Shortly after Norah’s death, an older, wiser cousin (once removed) sent me a message that said,
“Look to those strong (generations of) women who poured their strength into you.”

The message fills me up. His words have followed me, and even carried me a bit, as my thoughts around them have evolved several times on this journey of child loss.
As Norah’s 2nd birthday was approaching we faced some new challenges. During that time, I began wearing my maternal grandmother’s original wedding band and my paternal grandmother’s medal of the Blessed Mother. The very first day I wore the jewelry I realized I felt different; safe, protected, a sense of peace that I hadn’t felt in a long time, and a different level of connection.

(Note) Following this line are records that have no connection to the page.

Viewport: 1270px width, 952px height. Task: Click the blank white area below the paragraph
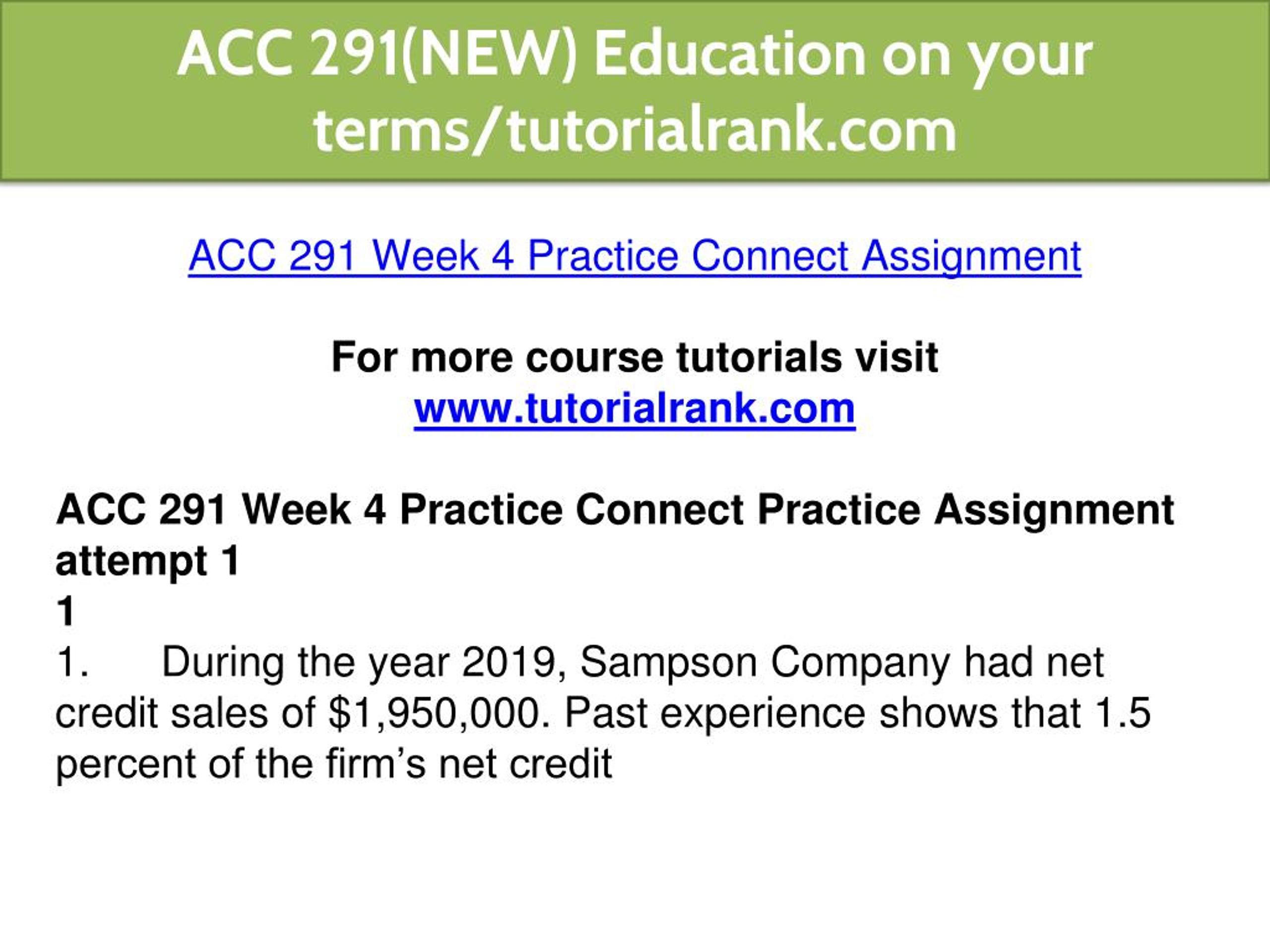pyautogui.click(x=635, y=867)
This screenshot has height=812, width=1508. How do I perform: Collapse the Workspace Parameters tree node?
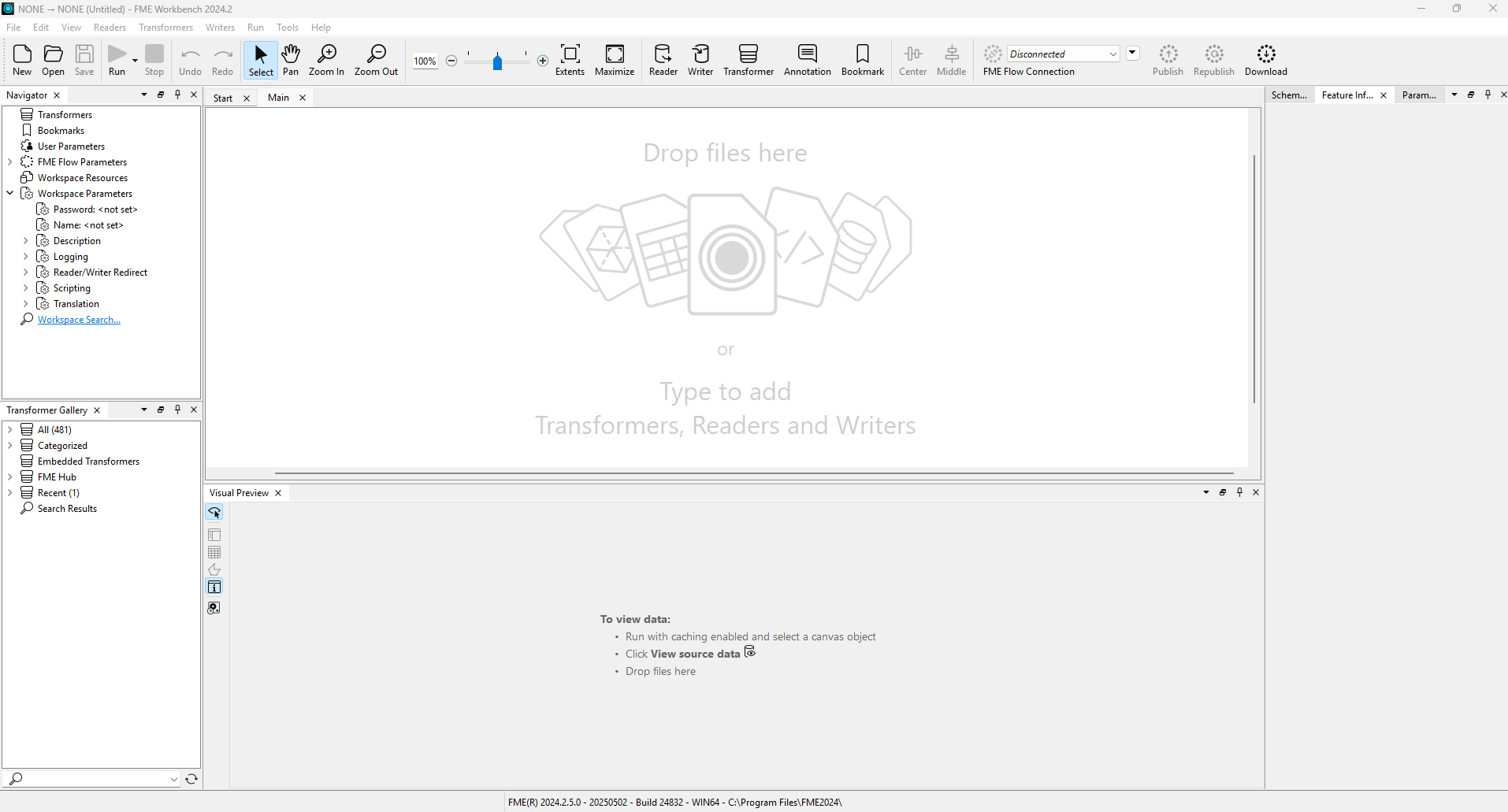tap(10, 193)
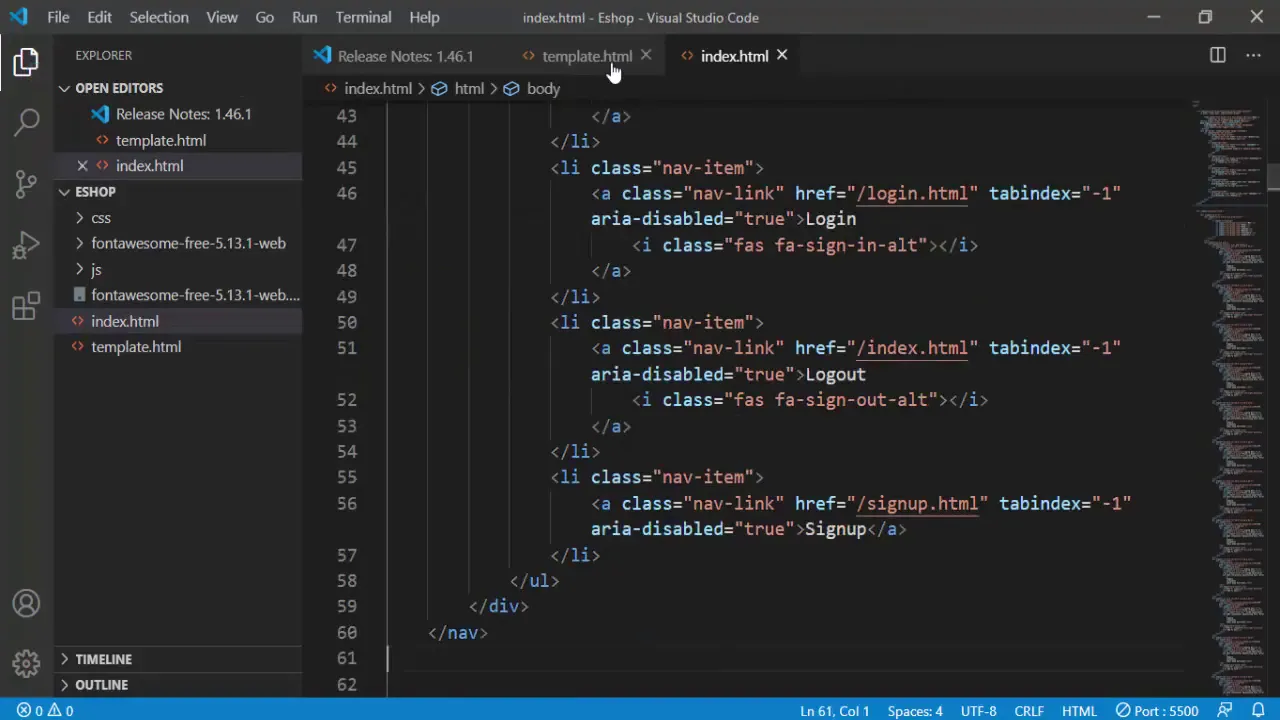Open the editor More Actions ellipsis
The image size is (1280, 720).
click(1253, 56)
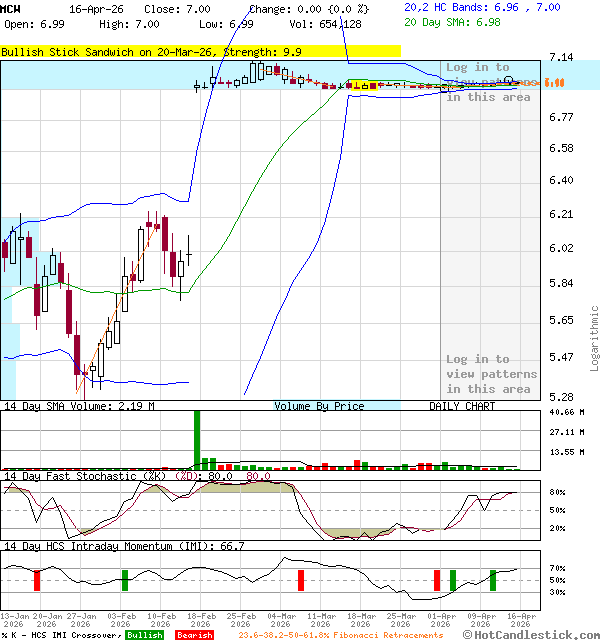This screenshot has width=600, height=640.
Task: Click the last green bullish crossover marker near 09-Apr
Action: point(493,580)
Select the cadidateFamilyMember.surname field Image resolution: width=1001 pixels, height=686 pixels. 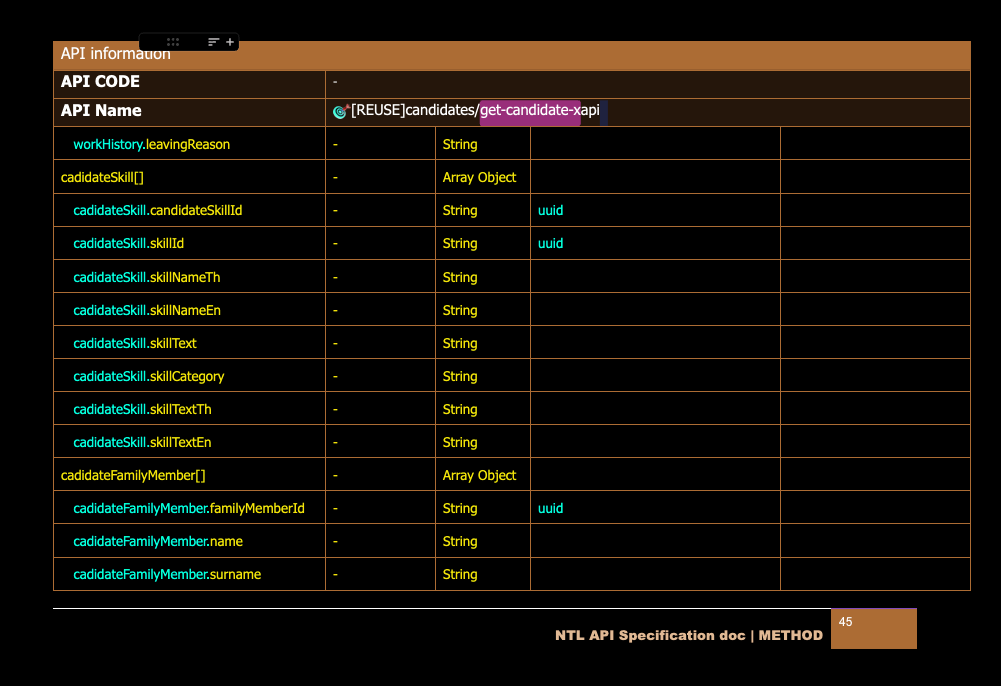167,575
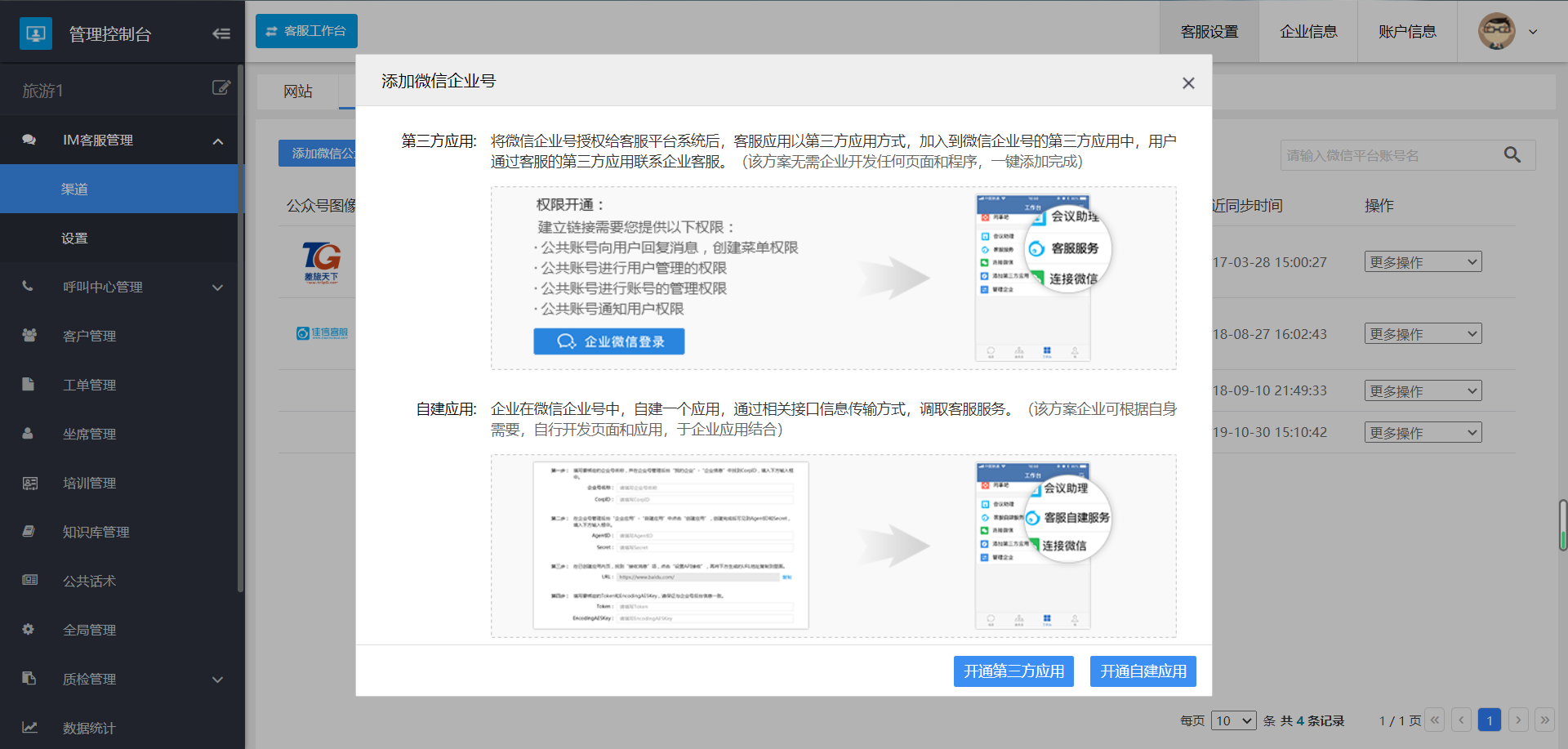The width and height of the screenshot is (1568, 749).
Task: Close the 添加微信企业号 dialog
Action: click(x=1188, y=83)
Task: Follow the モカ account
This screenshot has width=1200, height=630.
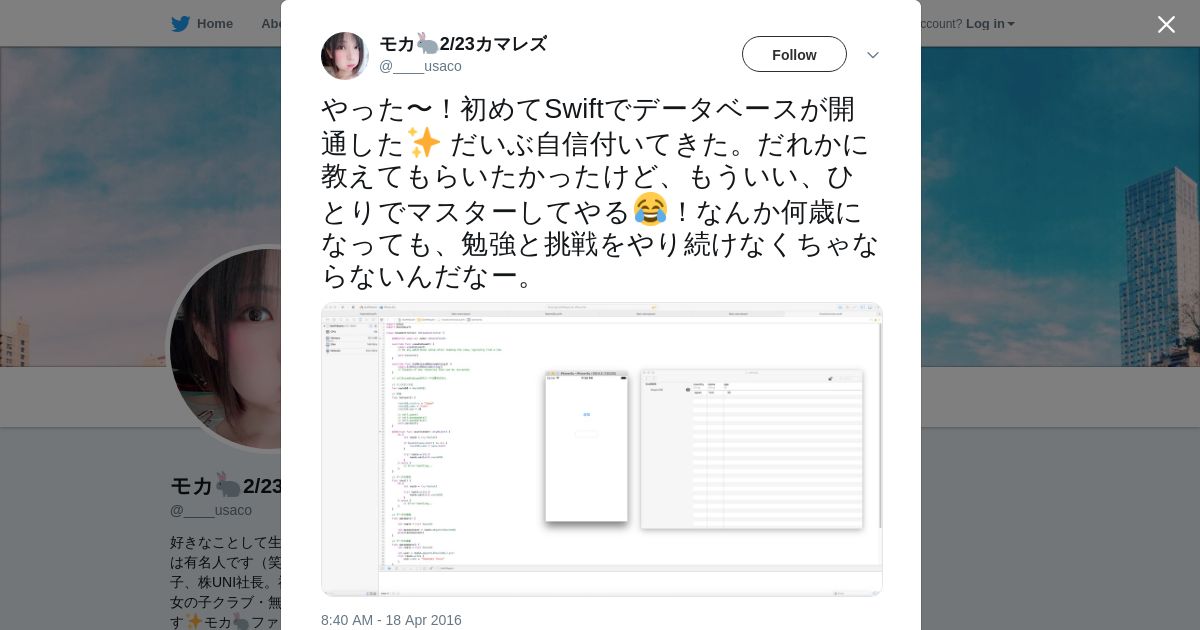Action: [x=794, y=54]
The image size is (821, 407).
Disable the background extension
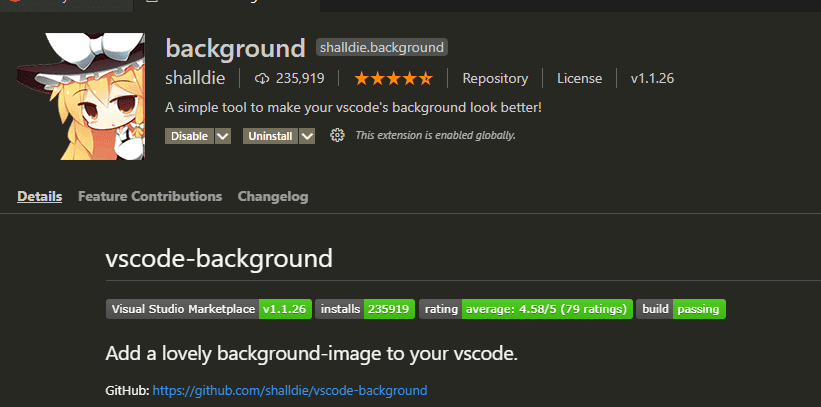pyautogui.click(x=189, y=135)
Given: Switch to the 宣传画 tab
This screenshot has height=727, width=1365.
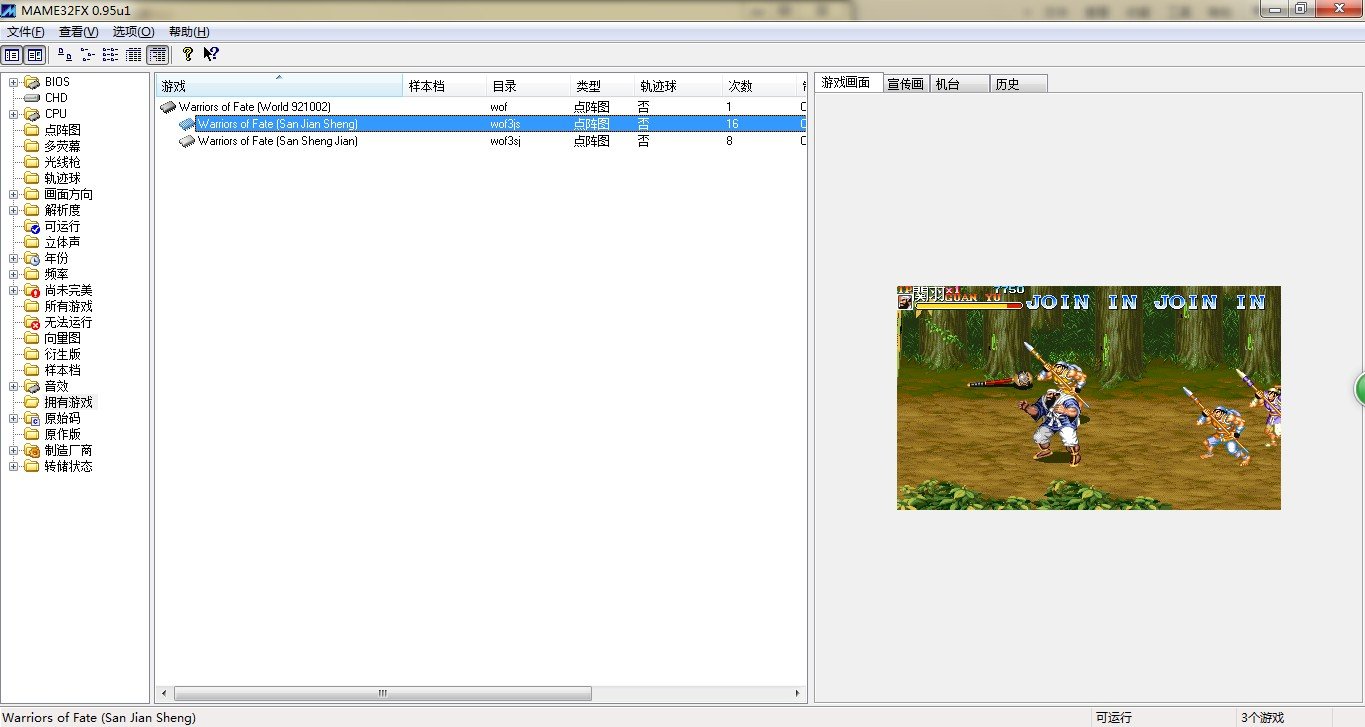Looking at the screenshot, I should pyautogui.click(x=905, y=84).
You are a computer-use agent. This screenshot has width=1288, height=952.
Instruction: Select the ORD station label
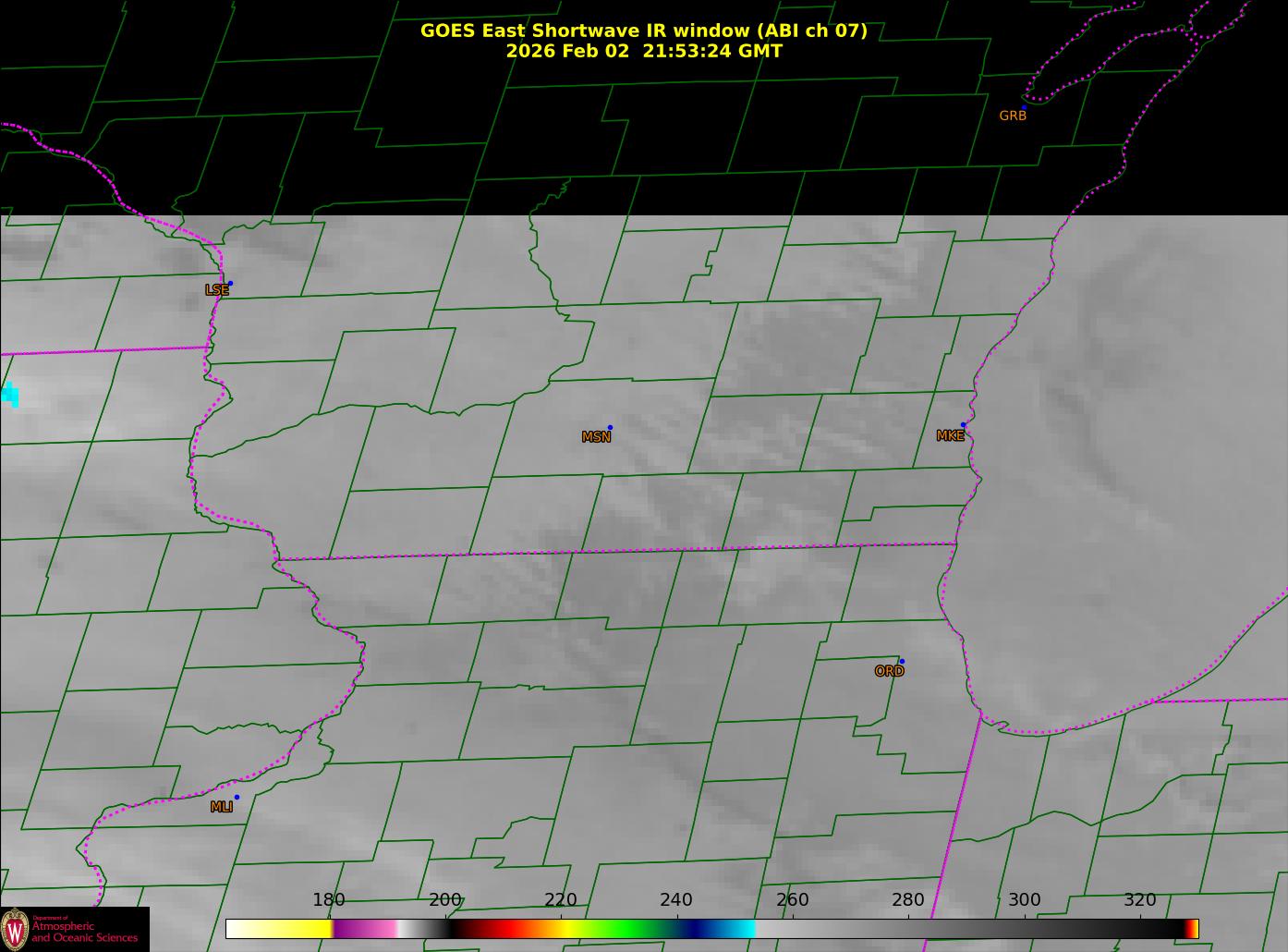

I couldn’t figure out, at first, what exactly I was experiencing. But after a few days, I realized that these feelings are the strength and the love that both of my grandmothers freely gave to me for the 24 and 37 years I shared with them.
At that moment I remembered, again, the words that my cousin had said to me.
I knew I had to continue to be the example that our two living daughters need, in order to provide them with the strength and love that has been passed down from many generations.

The experience has led me to embrace these 111 days, and go on a journey of intentional focus, greater strength, inner peace, restored hope, and renewed health.

They’ve let me know that their struggles and experiences with child loss have prepared me for what I must endure during this lifetime.
They’ve provided me with reassurance that they walk in Heaven with Norah, and can still remain by my side. They’re my connection to our girl and I’m certain that they’re providing her with the same strength and love that they gave to me.
Who better, besides God, could I have chosen for this role in my daughter’s eternal life?